Based on the simulation, in addition to influencing GWG and infant birth weight, a strength of our individually tailored, adaptive, behavioral intervention is that the lifestyle changes made during the prenatal period may be sustainable postpartum and, thus, potentially influence the environment the child will enter after birth. As a result, our prenatal intervention may have long-term impacts on maternal postpartum weight retention as well as child food acceptance, intake, and weight status. Extensive evidence suggests that maternal prenatal and postnatal food choices provide the fetus and infant with very early experiences with food flavors via both amniotic fluid and breast milk.24,44–47 These early experiences provide a “flavor bridge” that can begin to familiarize the fetus and infant with flavors of the maternal diet, depending on the variety of the mother’s diet, thereby promoting later infant acceptance of those foods during the transition to solids and later in life.24,44–47 On the basis of these findings, we hypothesized that our proposed behavioral intervention, which is designed to create a healthy intrauterine food environment, may also have sustainable effects on the postnatal food environment and ultimately infant food acceptance. As a result, our behavioral intervention may influence infant intake of commonly rejected foods, namely vegetables, thereby further reducing risk for controlling feeding practices that have been associated with childhood obesity. We aim to test this assumption in future research.

This article represents exploratory simulation work in which we have generated results from data based on the EB model described in Thomas et al.22 and artificial parameters. Thus, an observational trial or experiment is needed to fully validate this model and allow it to achieve its full usefulness (e.g., the fact that this model can enable intervention optimization through control system design techniques from engineering). What we have illustrated in this article points to an important application of the dynamical model. Collecting intensive observational trial data will allow us to validate our proof of concept; evaluate decision rules that enable time-varying, adaptive interventions; and ultimately lead to the development of hybrid model predictive control algorithm for this problem to act as optimal decision policies to achieve the automated dosage as described in Dong et al.20

In conclusion, this study demonstrates the potential for real-world applications of an adaptive intervention to manage GWG in OW/OBPW and moderate infant birth weight and provides a plausible “proof of concept” of our approach.

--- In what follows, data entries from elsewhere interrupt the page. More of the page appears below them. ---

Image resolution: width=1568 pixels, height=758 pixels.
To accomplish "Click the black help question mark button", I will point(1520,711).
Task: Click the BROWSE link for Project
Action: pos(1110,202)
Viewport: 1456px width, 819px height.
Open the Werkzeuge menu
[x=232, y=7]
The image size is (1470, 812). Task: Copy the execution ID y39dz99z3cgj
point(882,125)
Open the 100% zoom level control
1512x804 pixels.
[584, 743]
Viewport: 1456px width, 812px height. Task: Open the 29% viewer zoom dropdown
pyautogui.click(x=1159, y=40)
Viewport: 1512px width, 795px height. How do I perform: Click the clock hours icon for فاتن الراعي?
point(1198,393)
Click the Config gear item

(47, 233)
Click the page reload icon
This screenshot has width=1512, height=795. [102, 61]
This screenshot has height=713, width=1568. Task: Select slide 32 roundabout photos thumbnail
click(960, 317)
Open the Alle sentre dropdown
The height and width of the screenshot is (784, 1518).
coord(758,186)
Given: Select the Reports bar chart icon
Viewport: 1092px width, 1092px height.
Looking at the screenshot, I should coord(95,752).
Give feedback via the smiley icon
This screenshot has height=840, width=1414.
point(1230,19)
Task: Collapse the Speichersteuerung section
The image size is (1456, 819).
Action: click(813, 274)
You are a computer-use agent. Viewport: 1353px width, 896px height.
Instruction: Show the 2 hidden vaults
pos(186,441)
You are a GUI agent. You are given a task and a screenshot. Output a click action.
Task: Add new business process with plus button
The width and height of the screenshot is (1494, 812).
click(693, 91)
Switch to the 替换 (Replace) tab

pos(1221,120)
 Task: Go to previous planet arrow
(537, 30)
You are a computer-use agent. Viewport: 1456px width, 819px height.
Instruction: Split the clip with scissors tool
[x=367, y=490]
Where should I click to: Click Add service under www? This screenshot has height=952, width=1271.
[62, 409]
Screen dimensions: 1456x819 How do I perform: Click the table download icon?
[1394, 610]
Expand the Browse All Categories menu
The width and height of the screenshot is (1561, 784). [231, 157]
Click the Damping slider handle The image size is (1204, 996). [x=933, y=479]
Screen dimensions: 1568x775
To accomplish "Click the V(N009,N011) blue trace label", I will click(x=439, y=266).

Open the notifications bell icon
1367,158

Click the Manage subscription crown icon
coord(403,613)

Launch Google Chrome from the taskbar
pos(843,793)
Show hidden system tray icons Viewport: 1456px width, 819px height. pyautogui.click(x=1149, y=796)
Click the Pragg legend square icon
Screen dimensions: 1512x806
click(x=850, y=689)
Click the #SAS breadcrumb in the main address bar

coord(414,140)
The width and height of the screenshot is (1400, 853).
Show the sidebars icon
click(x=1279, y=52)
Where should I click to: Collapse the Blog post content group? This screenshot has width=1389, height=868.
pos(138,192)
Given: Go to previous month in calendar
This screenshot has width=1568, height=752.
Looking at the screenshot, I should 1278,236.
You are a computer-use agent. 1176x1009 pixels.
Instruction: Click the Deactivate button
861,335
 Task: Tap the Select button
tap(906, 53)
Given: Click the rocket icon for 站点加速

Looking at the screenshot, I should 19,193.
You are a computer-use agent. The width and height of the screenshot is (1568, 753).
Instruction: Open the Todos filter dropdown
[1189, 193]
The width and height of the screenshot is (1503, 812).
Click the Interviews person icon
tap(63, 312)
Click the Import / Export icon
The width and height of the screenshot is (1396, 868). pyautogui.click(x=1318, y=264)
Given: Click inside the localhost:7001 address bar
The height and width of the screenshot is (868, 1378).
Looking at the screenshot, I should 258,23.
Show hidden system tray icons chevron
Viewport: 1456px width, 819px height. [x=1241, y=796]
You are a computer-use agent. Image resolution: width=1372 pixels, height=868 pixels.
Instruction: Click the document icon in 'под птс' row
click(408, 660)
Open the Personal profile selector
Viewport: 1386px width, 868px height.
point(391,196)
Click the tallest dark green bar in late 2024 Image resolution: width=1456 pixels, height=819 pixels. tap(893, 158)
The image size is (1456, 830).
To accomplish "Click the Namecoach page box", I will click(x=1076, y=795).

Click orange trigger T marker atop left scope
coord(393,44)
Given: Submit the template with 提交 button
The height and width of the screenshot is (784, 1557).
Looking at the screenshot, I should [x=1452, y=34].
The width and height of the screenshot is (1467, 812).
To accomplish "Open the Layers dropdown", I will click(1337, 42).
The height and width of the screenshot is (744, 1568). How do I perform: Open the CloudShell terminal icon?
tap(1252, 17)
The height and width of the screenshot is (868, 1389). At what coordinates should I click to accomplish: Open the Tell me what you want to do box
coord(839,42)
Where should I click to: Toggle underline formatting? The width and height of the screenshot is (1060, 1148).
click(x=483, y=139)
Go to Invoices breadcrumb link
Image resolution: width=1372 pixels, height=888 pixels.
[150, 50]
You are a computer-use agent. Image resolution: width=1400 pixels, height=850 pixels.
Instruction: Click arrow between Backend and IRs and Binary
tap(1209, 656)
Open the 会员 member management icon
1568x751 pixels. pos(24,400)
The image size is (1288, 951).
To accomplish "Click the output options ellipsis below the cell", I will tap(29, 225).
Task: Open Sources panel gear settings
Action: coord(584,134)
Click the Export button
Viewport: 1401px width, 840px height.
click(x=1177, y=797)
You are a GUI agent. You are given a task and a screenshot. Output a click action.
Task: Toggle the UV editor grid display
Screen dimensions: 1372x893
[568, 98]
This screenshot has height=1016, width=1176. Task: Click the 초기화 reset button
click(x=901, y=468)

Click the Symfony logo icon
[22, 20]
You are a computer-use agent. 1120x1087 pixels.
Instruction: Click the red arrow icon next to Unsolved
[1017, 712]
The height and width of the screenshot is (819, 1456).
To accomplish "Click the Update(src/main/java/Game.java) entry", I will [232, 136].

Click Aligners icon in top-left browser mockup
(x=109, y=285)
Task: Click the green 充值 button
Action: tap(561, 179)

The ultimate goal is to validate this simulation by examining the effectiveness of a real-life implementation of our intervention on both GWG and infant birth weight (i.e., short-term effects). This would also allow us to get parameter estimates for our model and use control systems engineering approaches to optimize our adaptive time-varying interventions by using a predictive controller to assign dosages of each intervention component. Lastly, our model could be expanded to examine the long-term sustainable effects of individually tailored, adaptive interventions on the eating and PA environments of mothers and their offspring. Specifically, future extensions of our model might include the impact of changes in percentage breastfeeding and use of controlling feeding practices on postpartum weight retention and child weight.

Acknowledgments

Support for this work has been provided by the Office of Behavioral and Social Sciences Research of the National Institutes of Health and the National Institute on Drug Abuse through grants R21 DA024266, K25 DA021173, and P50 DA010075-14. In addition, support for this work was provided by the National Heart, Lung, and Blood Institute of the National Institutes of Health through grant R01 HL119245-01.

We appreciate the important contributions of Diana M. Thomas for the development of the maternal and fetal energy balance equations predicting gestational weight gain and birth weight, and Linda M. Collins for reviewing and providing valuable input when we were preparing this article.

Human Participant Protection

A simulated hypothetical case study is presented; thus, institutional review board approval was not required.